THINGS TO DO
a - Copy out the passage on AMC satellite campuses, starting at the words "In an attempt" and ending after "of their system.", and replace "satellite" with "branch" each time it appears.
b - Extend the passage on AMC satellite campuses beyond its final sentence.

PASSAGE SHOWN
Start of Block

Tactical Trades: Cadillacs for Camrys

It’s not feasible to shift all the basic-com­plexity cases out of the high-cost inpatient chassis and into other vehicles in the fleet; a certain number of patients will always access care through emergency departments, and physicians who see high-complexity patients will often also treat those same patients even when they present with cases of a more basic nature. Moreover, it can be difficult to get faculty to move their practices out to satellite facilities; they may, for example, have a hard time seeing the benefits of practicing in a community hospital environ­ment and may not like being separated from the rest of their peers. From an overall network perspective, having a mix of academic and community physicians will make physician alignment vehicles, incen­tives and governance structures more complicated as well. Even so, numerous AMCs have shown that it is possible to reduce the overall percentage of basic-com­plexity cases seen at the main campus by utilizing a satellite campus strategy. (See Exhibit 5.)

In an attempt to reduce costs and improve margins, an increasing number of AMCs have been acquiring satellite locations in the community, where they can provide basic-complexity care at a lower per-unit cost than at the main hub. The number of AMCs with at least one satellite facility, defined as a separate inpatient platform owned by an AMC and located within a relatively similar geography, continues to grow; some of the highest-ranked hospitals and academic institutions in the country—including 16 of the 17 hospitals on the 2014 U.S. News & World Report Honor Roll list—have at least one satellite campus as part of their system.

End of Block

(Items from a data source)
Start of Block

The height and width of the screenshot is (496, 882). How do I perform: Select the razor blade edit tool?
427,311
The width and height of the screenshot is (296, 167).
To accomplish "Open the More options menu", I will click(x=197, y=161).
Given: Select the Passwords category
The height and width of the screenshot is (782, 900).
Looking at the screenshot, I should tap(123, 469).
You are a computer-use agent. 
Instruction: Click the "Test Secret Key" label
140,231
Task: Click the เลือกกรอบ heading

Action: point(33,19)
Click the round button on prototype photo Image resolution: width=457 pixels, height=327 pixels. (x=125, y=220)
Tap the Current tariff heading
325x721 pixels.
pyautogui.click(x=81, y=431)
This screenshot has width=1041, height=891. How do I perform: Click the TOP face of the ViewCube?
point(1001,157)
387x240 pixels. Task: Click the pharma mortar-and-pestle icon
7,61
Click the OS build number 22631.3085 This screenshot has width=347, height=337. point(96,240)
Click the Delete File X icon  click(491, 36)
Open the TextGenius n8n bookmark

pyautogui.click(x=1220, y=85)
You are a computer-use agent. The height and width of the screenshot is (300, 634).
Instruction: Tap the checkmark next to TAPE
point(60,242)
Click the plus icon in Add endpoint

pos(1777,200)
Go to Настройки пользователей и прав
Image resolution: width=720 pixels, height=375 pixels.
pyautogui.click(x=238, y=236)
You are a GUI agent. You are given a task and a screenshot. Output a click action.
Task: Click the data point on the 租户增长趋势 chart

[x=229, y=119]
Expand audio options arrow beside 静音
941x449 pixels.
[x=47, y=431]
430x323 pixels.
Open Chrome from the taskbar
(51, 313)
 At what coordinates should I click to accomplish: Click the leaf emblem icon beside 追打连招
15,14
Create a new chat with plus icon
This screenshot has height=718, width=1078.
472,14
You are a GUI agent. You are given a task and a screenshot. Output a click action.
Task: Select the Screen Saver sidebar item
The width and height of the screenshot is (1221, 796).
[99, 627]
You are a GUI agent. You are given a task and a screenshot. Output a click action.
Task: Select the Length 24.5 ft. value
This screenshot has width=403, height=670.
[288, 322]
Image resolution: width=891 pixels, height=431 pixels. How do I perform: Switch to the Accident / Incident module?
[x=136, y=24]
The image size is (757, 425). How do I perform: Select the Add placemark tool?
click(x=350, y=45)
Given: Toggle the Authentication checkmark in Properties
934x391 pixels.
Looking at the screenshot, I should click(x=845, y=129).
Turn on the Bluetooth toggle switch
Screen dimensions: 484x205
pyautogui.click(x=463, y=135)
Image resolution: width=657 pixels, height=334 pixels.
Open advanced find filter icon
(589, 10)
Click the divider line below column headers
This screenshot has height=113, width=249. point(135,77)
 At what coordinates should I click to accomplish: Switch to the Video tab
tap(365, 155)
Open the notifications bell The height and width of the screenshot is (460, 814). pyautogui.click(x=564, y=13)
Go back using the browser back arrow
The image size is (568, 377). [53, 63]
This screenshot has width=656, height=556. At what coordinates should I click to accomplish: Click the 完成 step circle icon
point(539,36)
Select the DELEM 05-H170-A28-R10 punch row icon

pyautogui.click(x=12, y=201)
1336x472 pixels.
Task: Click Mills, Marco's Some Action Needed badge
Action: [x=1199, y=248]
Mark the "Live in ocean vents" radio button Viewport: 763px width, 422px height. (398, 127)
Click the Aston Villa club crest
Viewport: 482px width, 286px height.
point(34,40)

End of Block

ANSWERS FOR THE TASKS
a -
In an attempt to reduce costs and improve margins, an increasing number of AMCs have been acquiring branch locations in the community, where they can provide basic-complexity care at a lower per-unit cost than at the main hub. The number of AMCs with at least one branch facility, defined as a separate inpatient platform owned by an AMC and located within a relatively similar geography, continues to grow; some of the highest-ranked hospitals and academic institutions in the country—including 16 of the 17 hospitals on the 2014 U.S. News & World Report Honor Roll list—have at least one branch campus as part of their system.

b -
It is inevitable that academic systems will have to move to stringent productivity standards, slimmer staffing models, less protected time and fewer investments in “nice-to-have” technology.

The satellites tend to be structured as community hospitals with two or three “anchor programs” that have faculty-centric care delivery models; indeed, most of the U.S. News & World Report Honor Roll members are staffed primarily with faculty physicians, although there is a variety of physician models in place and they continue to evolve. But by keeping a faculty-centric operating model, the satellites carry with them all the costs associated with training and access to subspecialists. And faculty who practice in the satellite hospitals often try to recreate the luxuries that exist at the main hub by demanding items such as cutting- edge technologies, 24/7 intensivist coverage and protected academic time. The satellite facilities’ per-unit costs, in turn, are oftentimes an order of magnitude higher than those of other community hospitals in their markets.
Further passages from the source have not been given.